Source data Block Start
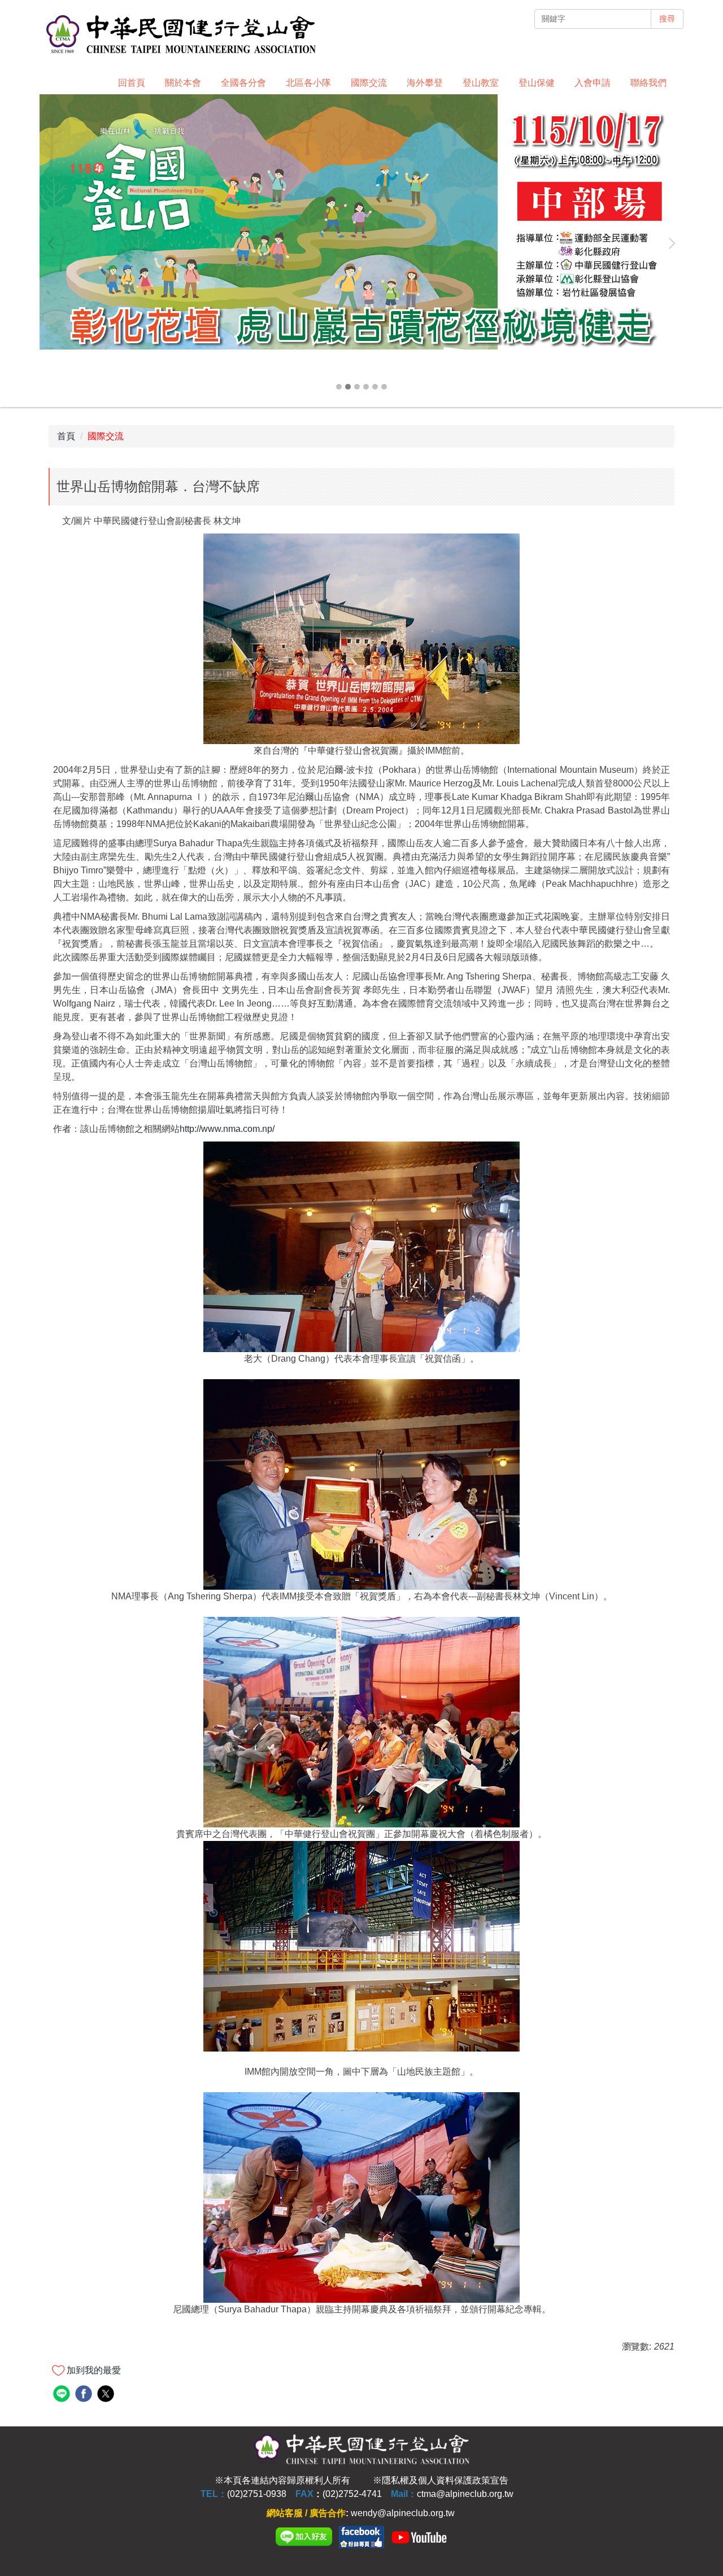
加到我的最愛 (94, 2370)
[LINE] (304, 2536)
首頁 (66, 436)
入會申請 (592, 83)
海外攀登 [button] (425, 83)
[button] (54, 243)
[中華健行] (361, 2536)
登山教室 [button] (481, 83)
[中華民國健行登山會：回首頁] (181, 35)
Source data Block End
Source data Block Start
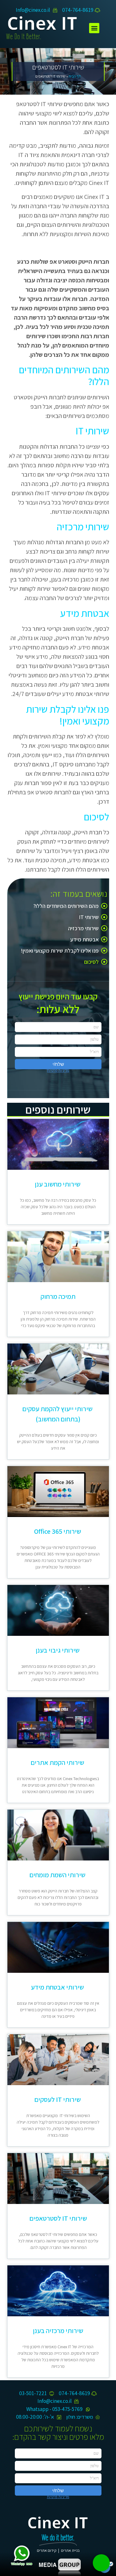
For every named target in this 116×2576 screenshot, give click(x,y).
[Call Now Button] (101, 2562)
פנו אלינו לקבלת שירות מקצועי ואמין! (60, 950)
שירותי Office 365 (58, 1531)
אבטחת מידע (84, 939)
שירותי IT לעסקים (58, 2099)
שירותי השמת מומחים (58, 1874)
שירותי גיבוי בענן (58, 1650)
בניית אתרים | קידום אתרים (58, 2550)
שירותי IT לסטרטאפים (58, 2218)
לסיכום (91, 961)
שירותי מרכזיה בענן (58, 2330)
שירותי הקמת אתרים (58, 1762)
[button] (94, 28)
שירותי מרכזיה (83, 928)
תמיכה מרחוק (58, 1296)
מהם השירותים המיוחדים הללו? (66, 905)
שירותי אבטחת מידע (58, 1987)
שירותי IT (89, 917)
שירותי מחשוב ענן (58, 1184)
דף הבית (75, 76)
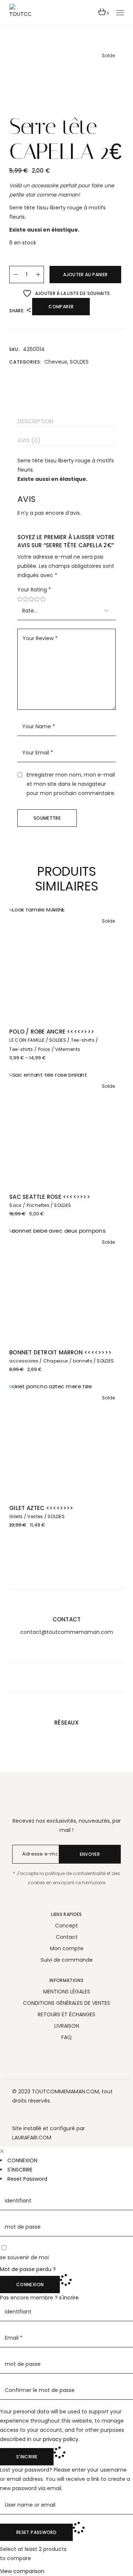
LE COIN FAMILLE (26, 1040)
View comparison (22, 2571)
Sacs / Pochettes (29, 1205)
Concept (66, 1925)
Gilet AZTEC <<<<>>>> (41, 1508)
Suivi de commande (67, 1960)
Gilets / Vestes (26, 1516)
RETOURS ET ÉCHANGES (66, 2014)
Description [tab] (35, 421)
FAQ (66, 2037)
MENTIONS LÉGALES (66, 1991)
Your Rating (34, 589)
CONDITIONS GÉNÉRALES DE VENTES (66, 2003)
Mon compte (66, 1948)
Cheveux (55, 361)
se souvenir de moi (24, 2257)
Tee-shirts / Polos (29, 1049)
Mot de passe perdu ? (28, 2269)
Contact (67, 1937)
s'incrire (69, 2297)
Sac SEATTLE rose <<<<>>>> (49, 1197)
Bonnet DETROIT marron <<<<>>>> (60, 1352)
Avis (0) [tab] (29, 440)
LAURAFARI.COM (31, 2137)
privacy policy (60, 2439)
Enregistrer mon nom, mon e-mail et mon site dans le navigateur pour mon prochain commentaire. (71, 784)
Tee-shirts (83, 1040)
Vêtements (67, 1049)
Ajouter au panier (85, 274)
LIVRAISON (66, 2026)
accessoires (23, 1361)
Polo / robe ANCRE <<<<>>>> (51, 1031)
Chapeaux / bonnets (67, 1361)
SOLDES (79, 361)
Source data Block End
Source data Block Start
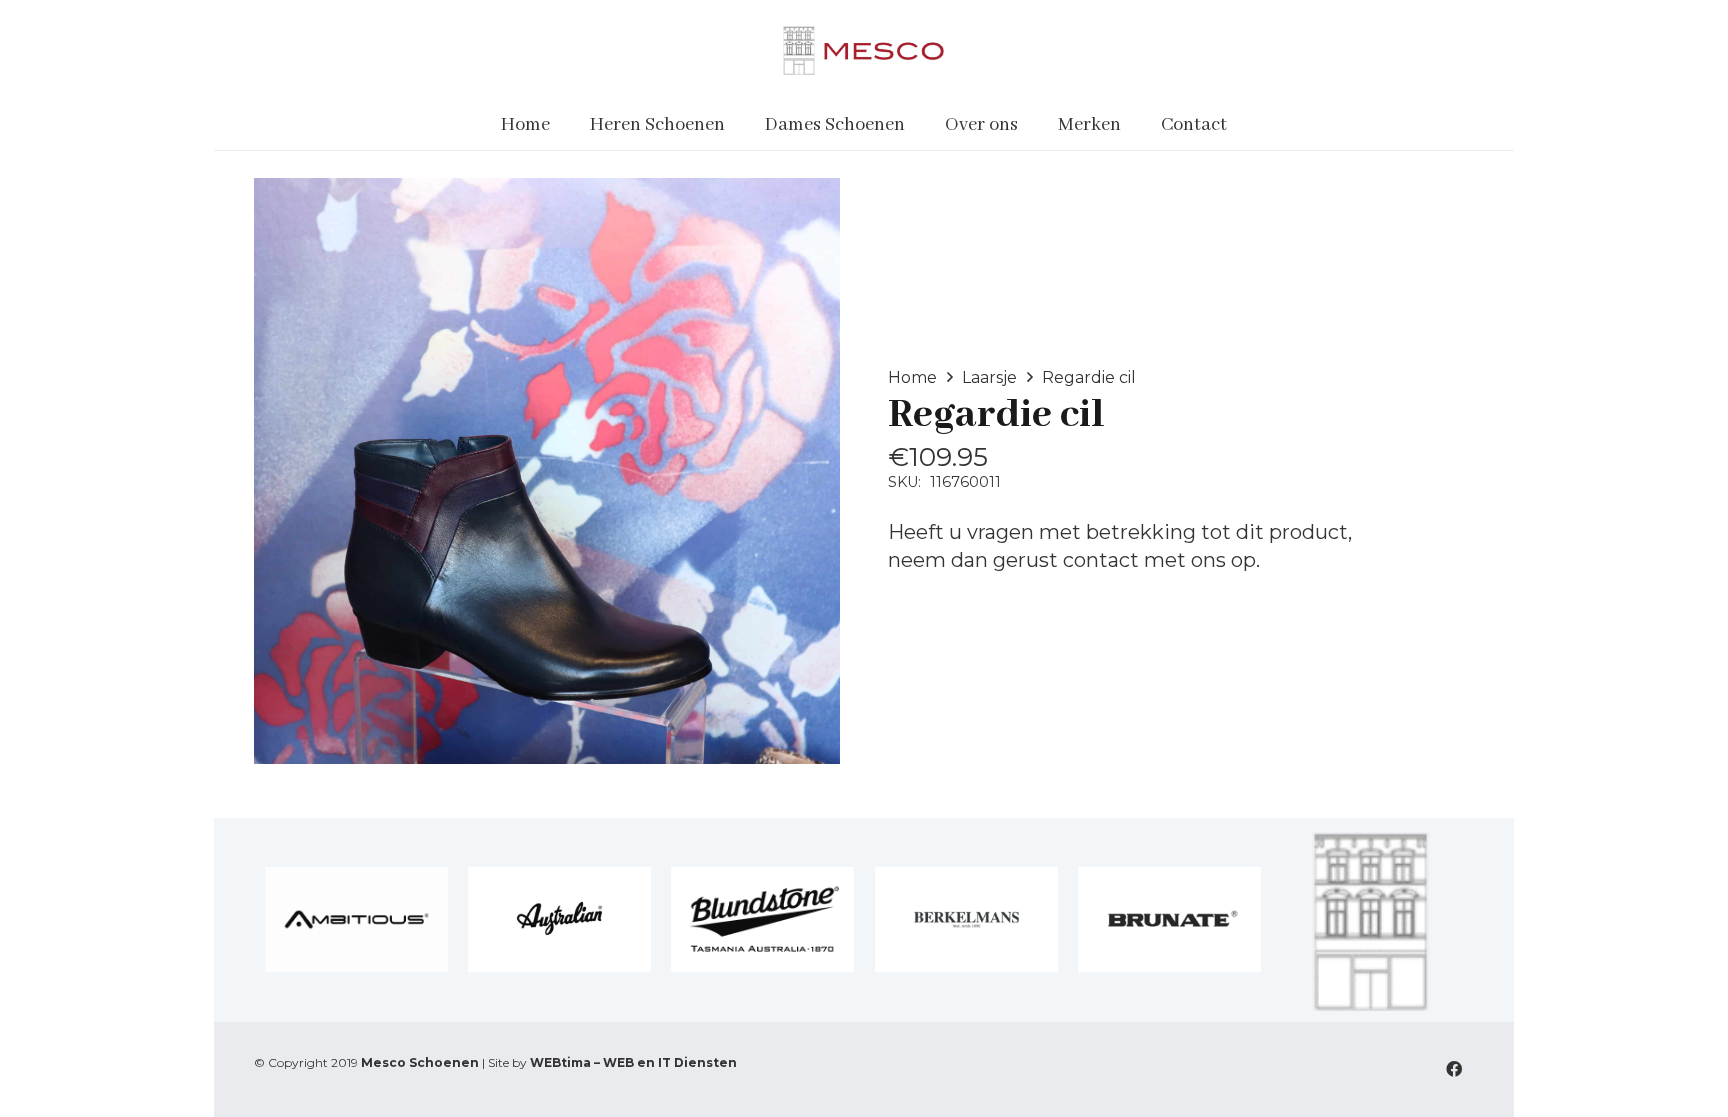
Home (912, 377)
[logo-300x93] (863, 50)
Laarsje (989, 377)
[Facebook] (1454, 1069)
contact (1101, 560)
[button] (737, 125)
Source data Block End
◆ **Exercise goal**
In the data above, start at the line holding "[Call Now Button] (101, 2562)" and stop after the line holding "s'incrire (69, 2297)"; write out those lines exactly, without pictures.

◆ **Exercise result**
[Call Now Button] (101, 2562)
פנו אלינו לקבלת שירות מקצועי ואמין! (60, 950)
שירותי Office 365 (58, 1531)
אבטחת מידע (84, 939)
שירותי IT לעסקים (58, 2099)
שירותי השמת מומחים (58, 1874)
שירותי גיבוי בענן (58, 1650)
בניית אתרים | קידום אתרים (58, 2550)
שירותי IT לסטרטאפים (58, 2218)
לסיכום (91, 961)
שירותי מרכזיה בענן (58, 2330)
שירותי הקמת אתרים (58, 1762)
[button] (94, 28)
שירותי מרכזיה (83, 928)
תמיכה מרחוק (58, 1296)
מהם השירותים המיוחדים הללו? (66, 905)
שירותי אבטחת מידע (58, 1987)
שירותי IT (89, 917)
שירותי מחשוב ענן (58, 1184)
דף הבית (75, 76)
LE COIN FAMILLE (26, 1040)
View comparison (22, 2571)
Sacs / Pochettes (29, 1205)
Concept (66, 1925)
Gilet AZTEC <<<<>>>> (41, 1508)
Suivi de commande (67, 1960)
Gilets / Vestes (26, 1516)
RETOURS ET ÉCHANGES (66, 2014)
Description [tab] (35, 421)
FAQ (66, 2037)
MENTIONS LÉGALES (66, 1991)
Your Rating (34, 589)
CONDITIONS GÉNÉRALES DE VENTES (66, 2003)
Mon compte (66, 1948)
Cheveux (55, 361)
se souvenir de moi (24, 2257)
Tee-shirts / Polos (29, 1049)
Mot de passe perdu ? (28, 2269)
Contact (67, 1937)
s'incrire (69, 2297)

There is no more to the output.